By Gregg Bell
The Associated Press
SEATTLE (AP) — The Mariners are the first Major League Baseball team to lose 100 games with a $100 million payroll may lose more this winter. On top of all else the AL’s worst team must do, it should install a revolving door for a possible exodus of veterans.
None of this will be officially decided until the new GM arrives. That’s why Mariners President Chuck Armstrong was on the phone with MLB Commissioner Bud Selig informing him of the team’s plan: a new general manager by the end of October to replace Bill Bavasi, who was fired in June, and his stand-in, Lee Pelekoudas.
There is the possibility of Seattle hiring the first female general manager in major league history.
Highly regarded Los Angeles Dodgers assistant GM Kim Ng is considered an option.
“It’s fair to say it’s an extremely important decision,” said Mariners Chief Executive Howard Lincoln, who will make the choice with Armstrong on behalf of the team’s titular head, Japanese tycoon Hiroshi Yamauchi. “We’ve got to get it right.”
“It’s time for some fresh thinking,” Armstrong said at the end of his 23rd season with the team — what he called his worst and most “miserable” one.
“We’re color blind, gender blind,” he went on to say. “We just want the best person that we think would be the best person for the Mariners as we move forward,” Armstrong said.
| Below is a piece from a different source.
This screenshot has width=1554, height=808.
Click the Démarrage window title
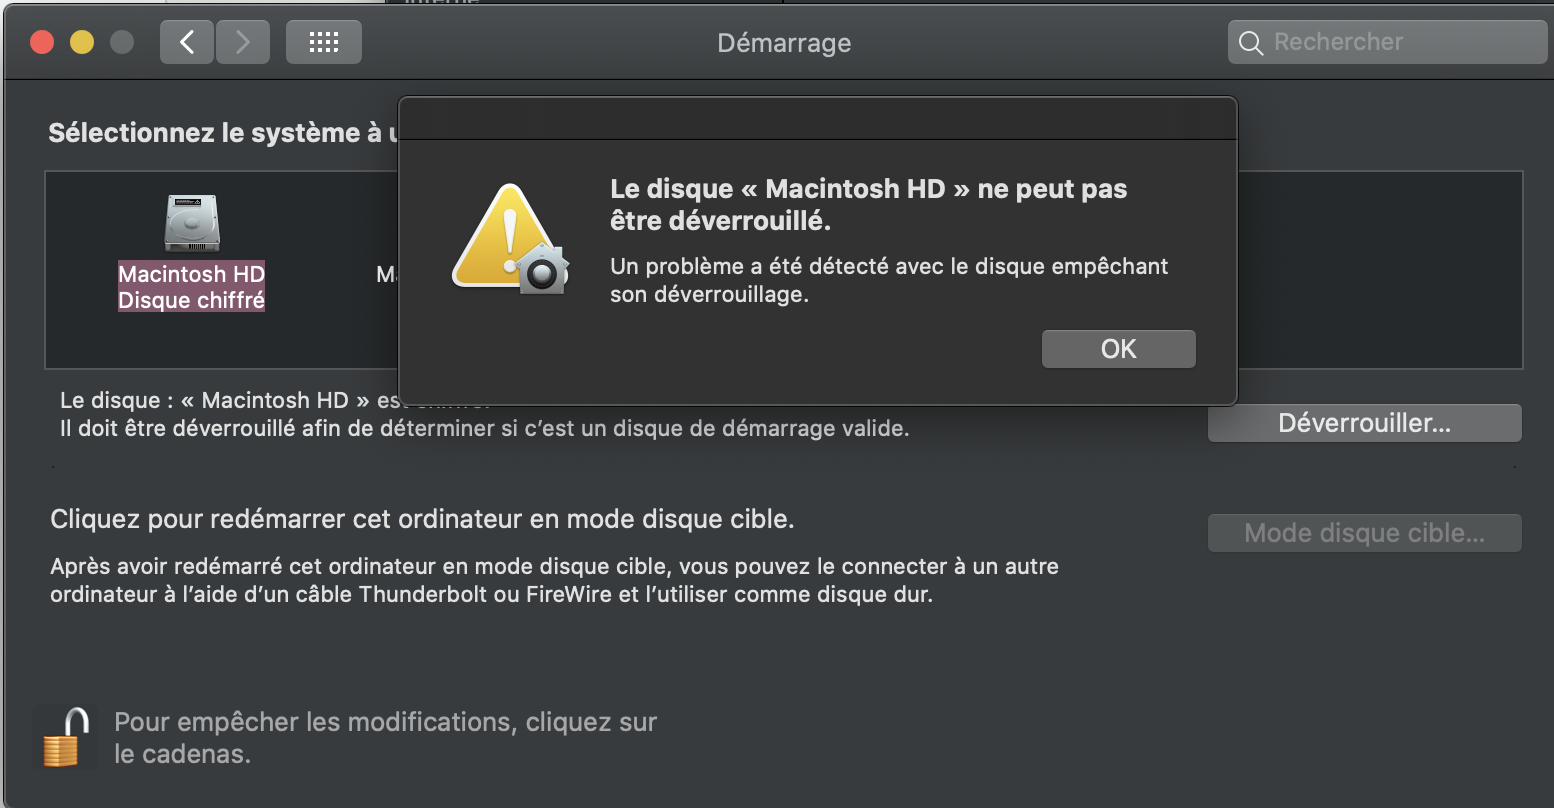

Ng is an American baseball executive for the Major League Baseball Los Angeles Dodgers organization. She was the youngest person, and first woman, to present a salary arbitration case in the major leagues when she worked for the Chicago White Sox, regarding the case of pitcher Alex Fernandez.
In 1997, she was hired by the New York Yankees as assistant general manager, which made her youngest in the major leagues, at age 29. She joined the Los Angeles Dodgers in 2001 as assistant GM.
Before joining the New York Yankees, she was in the offices of the American League, where she was director of waivers and records, approving all transactions. She began her career as a special projects analyst with the Chicago White Sox after graduating from the University of Chicago.
In November 2003, she was involved in an incident when New York Mets special assistant to the general manager Bill Singer mocked her ethnic Chinese background. (Her father was U.S.-born of Chinese descent and mother Thailand-born of Chinese descent.) Singer was dismissed for his remarks on Nov. 18, 2003.
In 2005, Ng was interviewed for the vacant position of Dodgers general manager. No female has ever been a GM in any major sport, and she is believed to be the first female ever to even interview for a baseball GM position. The Dodgers hired Ned Colletti as their GM, who immediately kept Ng on as his assistant. ♦
Stacy Nguyen contributed to this report.